Second Circuit Affirms Rajaratnam Case - But Goes A Step Further in Supporting the Government

It's a relatively short opinion issued by the Second Circuit, and 24 of the 29 pages pertain to a summary of the holding, facts, and the wiretap order used in this case.  For background on the issues raised, the briefs (including amici briefs), see here. Judge Cabranes wrote the majority opinion, joined by judges Hon. Sack and Hon. Carney. A summary of the holding states:

In affirming his judgment of conviction, we conclude that: (1) the District Court properly analyzed the alleged misstatements and omissions in the government’s wiretap application under the analytical framework prescribed by the Supreme Court in Franks; (2) the alleged misstatements and omissions in the wiretap application did not require suppression, both because, contrary to the District Court’s conclusion, the government did not omit information about the SEC investigation of Rajaratnam with "reckless disregard for the truth," and because, as the District Court correctly concluded, all of the alleged misstatements and omissions were not "material"; and (3) the jury instructions on the use of inside information satisfy the "knowing possession" standard that is the law of this Circuit.

Some highlights and commentary:

1. The Second Circuit goes further than the district court in supporting the government's actions with respect to the wiretap order.

2.  The Second Circuit agrees with the lower court that a Franks hearing is the standard to be used with a wiretap order where there is a claim of misstatements and omissions in the government's wiretap application.
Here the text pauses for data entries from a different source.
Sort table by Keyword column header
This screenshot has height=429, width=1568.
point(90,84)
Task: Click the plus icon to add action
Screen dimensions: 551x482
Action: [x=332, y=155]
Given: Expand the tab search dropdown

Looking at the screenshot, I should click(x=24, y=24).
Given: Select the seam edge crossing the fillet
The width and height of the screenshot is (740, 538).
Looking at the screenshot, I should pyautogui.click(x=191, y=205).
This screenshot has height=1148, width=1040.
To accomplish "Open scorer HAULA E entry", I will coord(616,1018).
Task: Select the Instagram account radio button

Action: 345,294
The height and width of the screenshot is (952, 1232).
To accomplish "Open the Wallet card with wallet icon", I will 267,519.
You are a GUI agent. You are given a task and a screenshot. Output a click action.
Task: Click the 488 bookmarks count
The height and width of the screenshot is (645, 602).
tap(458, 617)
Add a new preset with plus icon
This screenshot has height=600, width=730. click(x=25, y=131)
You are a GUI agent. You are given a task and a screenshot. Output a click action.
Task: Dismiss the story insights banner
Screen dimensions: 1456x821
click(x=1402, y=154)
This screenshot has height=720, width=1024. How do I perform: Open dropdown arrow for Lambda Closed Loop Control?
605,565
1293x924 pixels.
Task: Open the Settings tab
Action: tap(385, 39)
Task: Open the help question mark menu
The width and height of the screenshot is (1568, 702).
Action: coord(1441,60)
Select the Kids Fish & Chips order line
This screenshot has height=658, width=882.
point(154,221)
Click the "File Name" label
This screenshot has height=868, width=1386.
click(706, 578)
The Second Circuit notes that the Supreme Court has "narrowed the circumstances in which ...[courts] apply the exclusionary rule."  But the question here is whether the Supreme Court has really addressed the wiretap question in this context and whether a cert petition will be forthcoming with this issue.

3. Although the Second Circuit uses the same basic test in reviewing the wiretap, it finds that "the District Court erred in applying the 'reckless disregard' standard because the court failed to consider the actual states of mind of the wiretap applicants."  The Second Circuit then goes a step further and finds that omission of evidence does not mean that the wiretap applicant acted with "reckless disregard for the truth."

4.  The court states that "the inference is particularly inappropriate where the government comes forward with evidence indicating that the omission resulted from nothing more than negligence, or that the omission was the result of considered and reasonable judgment that the information was not necessary to the wiretap application."  - This dicta provides the government with strong language in future cases when they just happen to negligently leave something out of a wiretap application.

5.  Does the CSX Transportation decision by the Supreme Court call into question Second Circuit precedent?  The Second Circuit is holding firm with its prior decisions.  But will the Supreme Court decide to take this on, and if so, will it take a different position.